● **Direction**:
Render every line of the records below as a Markdown table with the columns "Row" and "Line", skipping blank lines.

● **Exercise inputs**:

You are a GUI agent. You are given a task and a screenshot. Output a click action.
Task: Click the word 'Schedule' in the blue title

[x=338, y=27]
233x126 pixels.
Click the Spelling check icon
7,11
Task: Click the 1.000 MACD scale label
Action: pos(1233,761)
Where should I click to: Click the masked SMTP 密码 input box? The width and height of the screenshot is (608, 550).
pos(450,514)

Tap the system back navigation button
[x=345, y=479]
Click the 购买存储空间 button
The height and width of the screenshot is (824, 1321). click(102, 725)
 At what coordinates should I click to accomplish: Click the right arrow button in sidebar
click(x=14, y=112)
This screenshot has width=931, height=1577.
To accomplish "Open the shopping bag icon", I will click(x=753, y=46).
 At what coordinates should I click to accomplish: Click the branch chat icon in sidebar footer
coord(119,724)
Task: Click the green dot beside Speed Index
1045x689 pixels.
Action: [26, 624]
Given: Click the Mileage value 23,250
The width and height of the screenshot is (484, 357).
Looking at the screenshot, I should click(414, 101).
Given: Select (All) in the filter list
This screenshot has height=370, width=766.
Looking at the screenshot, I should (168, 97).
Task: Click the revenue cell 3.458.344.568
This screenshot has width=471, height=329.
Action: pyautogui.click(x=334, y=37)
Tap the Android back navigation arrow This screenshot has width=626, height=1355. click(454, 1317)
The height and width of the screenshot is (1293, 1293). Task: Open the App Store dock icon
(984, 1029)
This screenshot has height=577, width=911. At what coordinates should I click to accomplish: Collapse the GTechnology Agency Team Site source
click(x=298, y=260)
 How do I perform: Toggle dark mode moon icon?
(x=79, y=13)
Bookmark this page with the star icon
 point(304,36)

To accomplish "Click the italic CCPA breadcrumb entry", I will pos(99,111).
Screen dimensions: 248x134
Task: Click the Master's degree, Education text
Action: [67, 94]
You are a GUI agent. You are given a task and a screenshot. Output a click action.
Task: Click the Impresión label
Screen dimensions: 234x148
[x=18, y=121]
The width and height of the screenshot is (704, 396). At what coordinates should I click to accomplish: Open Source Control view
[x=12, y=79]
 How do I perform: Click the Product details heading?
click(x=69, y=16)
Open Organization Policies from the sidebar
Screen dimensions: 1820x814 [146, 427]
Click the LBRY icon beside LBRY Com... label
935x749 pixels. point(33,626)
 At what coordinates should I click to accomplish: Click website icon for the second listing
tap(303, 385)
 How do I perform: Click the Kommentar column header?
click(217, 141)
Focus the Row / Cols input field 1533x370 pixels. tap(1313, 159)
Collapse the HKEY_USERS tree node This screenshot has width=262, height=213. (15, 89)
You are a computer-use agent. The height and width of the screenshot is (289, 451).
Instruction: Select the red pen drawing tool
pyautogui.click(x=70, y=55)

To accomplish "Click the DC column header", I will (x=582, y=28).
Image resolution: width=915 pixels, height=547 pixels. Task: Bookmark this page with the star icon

● **Task output**:
| Row | Line |
|---|---|
| 1 | You are a GUI agent. You are given a task and a screenshot. Output a click action. |
| 2 | Task: Click the word 'Schedule' in the blue title |
| 3 | [x=338, y=27] |
| 4 | 233x126 pixels. |
| 5 | Click the Spelling check icon |
| 6 | 7,11 |
| 7 | Task: Click the 1.000 MACD scale label |
| 8 | Action: pos(1233,761) |
| 9 | Where should I click to: Click the masked SMTP 密码 input box? The width and height of the screenshot is (608, 550). |
| 10 | pos(450,514) |
| 11 | Tap the system back navigation button |
| 12 | [x=345, y=479] |
| 13 | Click the 购买存储空间 button |
| 14 | The height and width of the screenshot is (824, 1321). click(102, 725) |
| 15 |  At what coordinates should I click to accomplish: Click the right arrow button in sidebar |
| 16 | click(x=14, y=112) |
| 17 | This screenshot has width=931, height=1577. |
| 18 | To accomplish "Open the shopping bag icon", I will click(x=753, y=46). |
| 19 |  At what coordinates should I click to accomplish: Click the branch chat icon in sidebar footer |
| 20 | coord(119,724) |
| 21 | Task: Click the green dot beside Speed Index |
| 22 | 1045x689 pixels. |
| 23 | Action: [26, 624] |
| 24 | Given: Click the Mileage value 23,250 |
| 25 | The width and height of the screenshot is (484, 357). |
| 26 | Looking at the screenshot, I should click(414, 101). |
| 27 | Given: Select (All) in the filter list |
| 28 | This screenshot has height=370, width=766. |
| 29 | Looking at the screenshot, I should (168, 97). |
| 30 | Task: Click the revenue cell 3.458.344.568 |
| 31 | This screenshot has width=471, height=329. |
| 32 | Action: pyautogui.click(x=334, y=37) |
| 33 | Tap the Android back navigation arrow This screenshot has width=626, height=1355. click(454, 1317) |
| 34 | The height and width of the screenshot is (1293, 1293). Task: Open the App Store dock icon |
| 35 | (984, 1029) |
| 36 | This screenshot has height=577, width=911. At what coordinates should I click to accomplish: Collapse the GTechnology Agency Team Site source |
| 37 | click(x=298, y=260) |
| 38 |  How do I perform: Toggle dark mode moon icon? |
| 39 | (x=79, y=13) |
| 40 | Bookmark this page with the star icon |
| 41 |  point(304,36) |
| 42 | To accomplish "Click the italic CCPA breadcrumb entry", I will pos(99,111). |
| 43 | Screen dimensions: 248x134 |
| 44 | Task: Click the Master's degree, Education text |
| 45 | Action: [67, 94] |
| 46 | You are a GUI agent. You are given a task and a screenshot. Output a click action. |
| 47 | Task: Click the Impresión label |
| 48 | Screen dimensions: 234x148 |
| 49 | [x=18, y=121] |
| 50 | The width and height of the screenshot is (704, 396). At what coordinates should I click to accomplish: Open Source Control view |
| 51 | [x=12, y=79] |
| 52 |  How do I perform: Click the Product details heading? |
| 53 | click(x=69, y=16) |
| 54 | Open Organization Policies from the sidebar |
| 55 | Screen dimensions: 1820x814 [146, 427] |
| 56 | Click the LBRY icon beside LBRY Com... label |
| 57 | 935x749 pixels. point(33,626) |
| 58 |  At what coordinates should I click to accomplish: Click website icon for the second listing |
| 59 | tap(303, 385) |
| 60 |  How do I perform: Click the Kommentar column header? |
| 61 | click(217, 141) |
| 62 | Focus the Row / Cols input field 1533x370 pixels. tap(1313, 159) |
| 63 | Collapse the HKEY_USERS tree node This screenshot has width=262, height=213. (15, 89) |
| 64 | You are a computer-use agent. The height and width of the screenshot is (289, 451). |
| 65 | Instruction: Select the red pen drawing tool |
| 66 | pyautogui.click(x=70, y=55) |
| 67 | To accomplish "Click the DC column header", I will (x=582, y=28). |
| 68 | Image resolution: width=915 pixels, height=547 pixels. Task: Bookmark this page with the star icon |